◆ **Records for the task**
┄┄┄┄┄┄

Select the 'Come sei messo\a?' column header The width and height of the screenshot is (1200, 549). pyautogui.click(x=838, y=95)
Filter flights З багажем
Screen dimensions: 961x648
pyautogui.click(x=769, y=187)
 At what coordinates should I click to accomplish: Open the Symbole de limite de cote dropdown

┄┄┄┄┄┄

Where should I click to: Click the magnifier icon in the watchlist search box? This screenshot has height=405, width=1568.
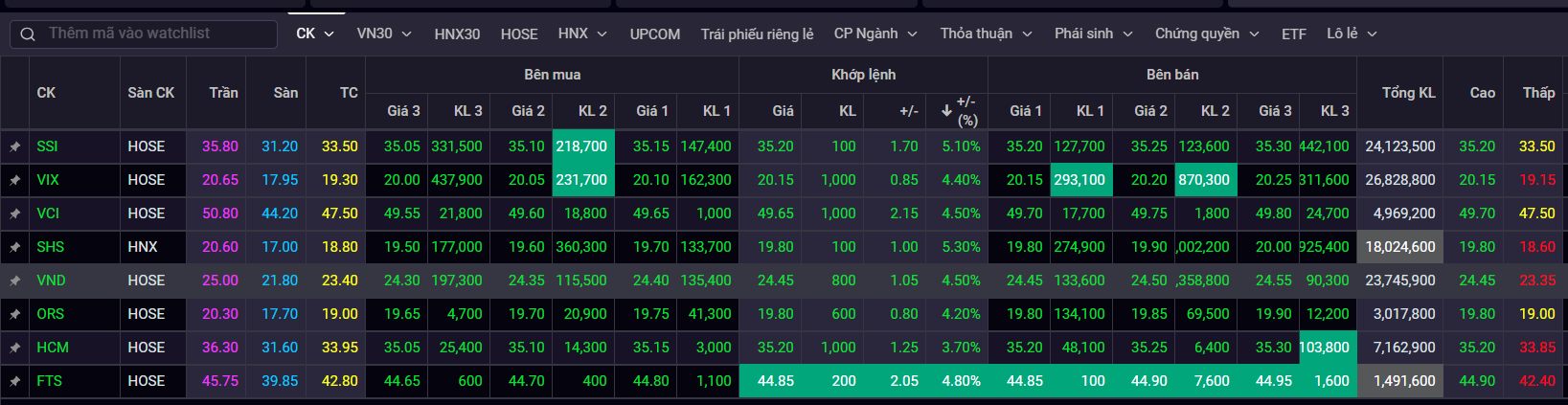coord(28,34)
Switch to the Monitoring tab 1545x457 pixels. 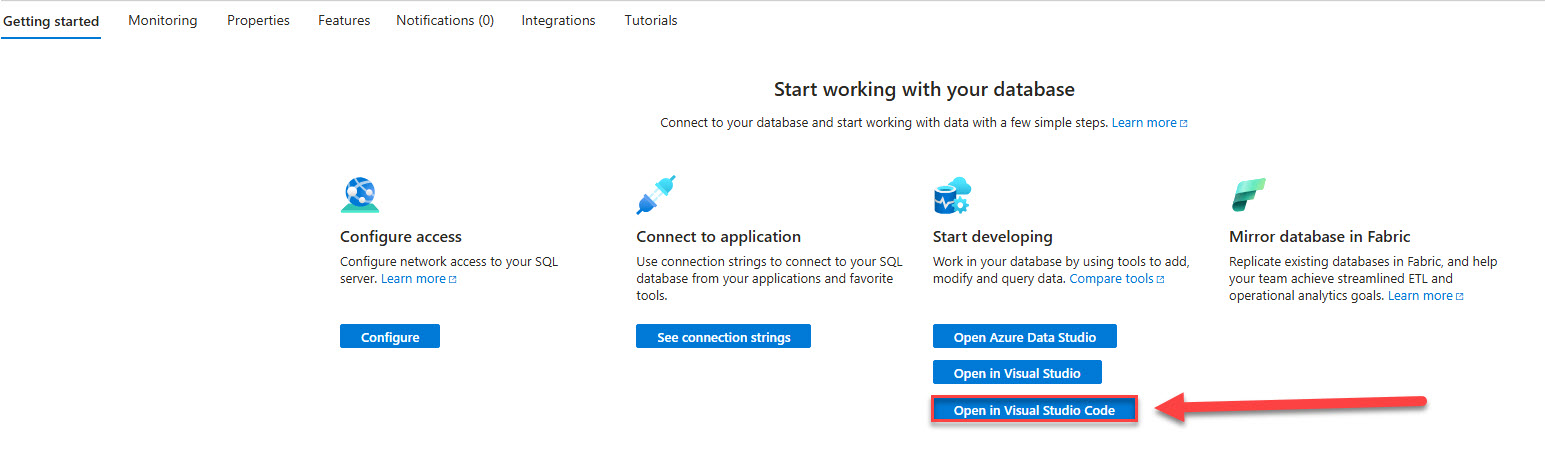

┄┄┄┄┄┄

◆ **Assignment**
Your answer must be the lines above from the one holding "Where should I" up to and including the one holding "Switch to the", exact and with no pictures.

◆ **Output of the exercise**
Where should I click to: Click the magnifier icon in the watchlist search box? This screenshot has height=405, width=1568.
coord(28,34)
Switch to the Monitoring tab 1545x457 pixels. 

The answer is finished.